One of the issues frequently discussed in sessions at cardiology conferences on tricuspid valve interventions is how to work around the leads that go through the tricuspid valve if a patient has a pacemaker. In the beginning of studies investigating transcatheter treatments for TR, only small numbers of patients with pacemaker leads were included as investigators took a conservative approach. However, as operators have grown more comfortable and better understand how to work with or around leads, that number has increased.

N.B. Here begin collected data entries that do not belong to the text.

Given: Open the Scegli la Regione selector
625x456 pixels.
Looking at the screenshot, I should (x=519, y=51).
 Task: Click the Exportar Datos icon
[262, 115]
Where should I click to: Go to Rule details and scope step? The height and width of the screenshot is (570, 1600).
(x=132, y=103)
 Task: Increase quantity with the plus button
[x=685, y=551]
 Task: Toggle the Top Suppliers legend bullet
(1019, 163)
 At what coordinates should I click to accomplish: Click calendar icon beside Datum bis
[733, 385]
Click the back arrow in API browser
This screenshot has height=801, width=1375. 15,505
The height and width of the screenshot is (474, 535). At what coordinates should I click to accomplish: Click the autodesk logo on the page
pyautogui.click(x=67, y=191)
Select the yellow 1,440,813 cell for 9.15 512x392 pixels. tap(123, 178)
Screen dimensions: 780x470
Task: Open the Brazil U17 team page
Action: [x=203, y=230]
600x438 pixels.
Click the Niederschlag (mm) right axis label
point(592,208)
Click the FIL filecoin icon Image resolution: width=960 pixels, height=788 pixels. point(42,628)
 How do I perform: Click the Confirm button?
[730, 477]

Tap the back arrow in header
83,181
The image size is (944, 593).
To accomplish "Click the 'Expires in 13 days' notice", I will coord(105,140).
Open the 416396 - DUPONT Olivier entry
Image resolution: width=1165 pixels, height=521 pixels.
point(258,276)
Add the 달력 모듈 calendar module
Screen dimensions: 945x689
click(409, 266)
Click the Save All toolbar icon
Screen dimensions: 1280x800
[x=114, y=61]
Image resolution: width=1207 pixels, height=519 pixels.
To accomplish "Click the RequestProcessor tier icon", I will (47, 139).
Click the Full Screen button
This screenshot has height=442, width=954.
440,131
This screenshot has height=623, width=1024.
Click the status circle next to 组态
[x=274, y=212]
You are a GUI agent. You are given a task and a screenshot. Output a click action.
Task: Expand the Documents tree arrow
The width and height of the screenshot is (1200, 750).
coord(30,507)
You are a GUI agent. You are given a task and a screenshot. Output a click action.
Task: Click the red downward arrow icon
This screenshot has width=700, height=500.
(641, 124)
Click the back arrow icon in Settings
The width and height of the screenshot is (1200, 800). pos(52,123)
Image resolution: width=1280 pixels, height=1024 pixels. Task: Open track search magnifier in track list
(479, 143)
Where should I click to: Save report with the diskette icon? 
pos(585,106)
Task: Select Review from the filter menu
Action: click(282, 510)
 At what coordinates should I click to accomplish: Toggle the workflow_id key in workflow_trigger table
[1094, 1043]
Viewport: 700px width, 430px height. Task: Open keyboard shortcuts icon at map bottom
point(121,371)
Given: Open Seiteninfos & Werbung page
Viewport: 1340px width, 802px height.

Von Bardeleben said one of the initial leaflet clipping studies only included about 13% patients with pacemaker leads through the valve. And even then, only patients with leads in the posterior commissure were allowed, because they were considered outside of the clipping area. But in the more recent bRIGHT trial for the Abbott TriClip, the number of patients with leads increased to 30%. He said this shows increasing levels of comfort working around leads. The complication rate in the bRIGHT study was also below 1%. He noted this complication rate is a lower rate than lead extraction if they removed the leads first so they could perform the valve procedure. 

“Most people with pacemakers can still be treated even though the leads may be the cause of the regurgitation. But a leaflet coaptation device may be able top change the tricuspid valve for the better without the need for removing the pacemaker. I would say for a low number of maybe 5%, we may still have to remove the pacemakers and then we can go for modern, leadless pacemakers.